How they like to work
Cargill Bioindustrial participated in both projects as a consortium member, never as coordinator, which is consistent with the role of a large industrial company providing commercial-scale validation and process knowledge rather than driving academic research agendas. Their network is notably broad for just two projects — 34 unique partners across 13 countries — suggesting they join large, well-funded consortia where their industrial know-how is a required asset. This profile makes them a reliable but non-leading partner: they bring manufacturing credibility and market proximity, and expect the research coordination to be handled by others.
Despite only two EU projects, the organization has touched 34 unique consortium partners across 13 countries, which reflects the large multi-partner structure typical of EU Innovation Actions and MSCA-RISE schemes. No geographic concentration is apparent from the data; the reach is pan-European.
What sets them apart
As an industrial biopolymer producer rather than a university or research institute, Cargill Bioindustrial brings something most academic partners cannot: manufacturing process knowledge, supply chain reality, and commercial validation at scale. Their specific niche — bio-based polyesters derived from FDCA and di-acids, including PEF as a PET replacement — is a relatively narrow but strategically important space as the EU pushes toward circular and bio-based plastics. Note: the entity is now part of Croda International following a 2021 acquisition, so a prospective partner should verify which capabilities and assets transferred and what the current R&D mandate is under Croda ownership.

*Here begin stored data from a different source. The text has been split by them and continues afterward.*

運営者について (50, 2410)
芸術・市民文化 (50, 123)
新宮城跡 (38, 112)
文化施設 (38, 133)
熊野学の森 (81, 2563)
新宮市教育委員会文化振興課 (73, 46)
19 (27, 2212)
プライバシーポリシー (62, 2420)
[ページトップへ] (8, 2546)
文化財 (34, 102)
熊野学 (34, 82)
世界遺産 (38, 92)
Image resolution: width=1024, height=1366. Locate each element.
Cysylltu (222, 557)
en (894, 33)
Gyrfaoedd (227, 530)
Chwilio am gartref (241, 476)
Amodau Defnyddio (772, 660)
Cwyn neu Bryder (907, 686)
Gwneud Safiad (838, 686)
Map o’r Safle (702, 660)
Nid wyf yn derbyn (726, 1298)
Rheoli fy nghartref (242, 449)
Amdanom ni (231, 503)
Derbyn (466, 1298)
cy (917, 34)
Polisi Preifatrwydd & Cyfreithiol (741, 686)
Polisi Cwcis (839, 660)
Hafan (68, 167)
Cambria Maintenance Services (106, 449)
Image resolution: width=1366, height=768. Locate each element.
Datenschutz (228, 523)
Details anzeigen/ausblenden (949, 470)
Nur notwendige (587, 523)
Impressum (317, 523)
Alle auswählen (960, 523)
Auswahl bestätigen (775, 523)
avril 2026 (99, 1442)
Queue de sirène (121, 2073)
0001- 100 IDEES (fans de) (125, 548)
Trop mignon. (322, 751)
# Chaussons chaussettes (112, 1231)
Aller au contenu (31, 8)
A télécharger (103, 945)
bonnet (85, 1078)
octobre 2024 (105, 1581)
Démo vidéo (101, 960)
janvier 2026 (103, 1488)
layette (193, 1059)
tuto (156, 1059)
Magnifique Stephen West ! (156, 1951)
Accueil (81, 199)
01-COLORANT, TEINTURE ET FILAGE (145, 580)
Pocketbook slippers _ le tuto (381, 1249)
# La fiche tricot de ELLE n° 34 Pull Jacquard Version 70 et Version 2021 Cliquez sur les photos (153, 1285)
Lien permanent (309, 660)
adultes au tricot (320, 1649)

Highlights from their portfolio
- PEFerenceA long-running IA project (2017–2025) targeting the full value chain from bio-based feedstocks to commercial PEF and PBF polyesters — one of the flagship EU efforts to replace fossil-based PET with a bio-based equivalent.
- GREEN-MAPAn MSCA-RISE project focused on biodegradable polymers for medical packaging and hospital disposables — an unusually applied context that shows how their polymer expertise extends into regulated, high-stakes healthcare markets.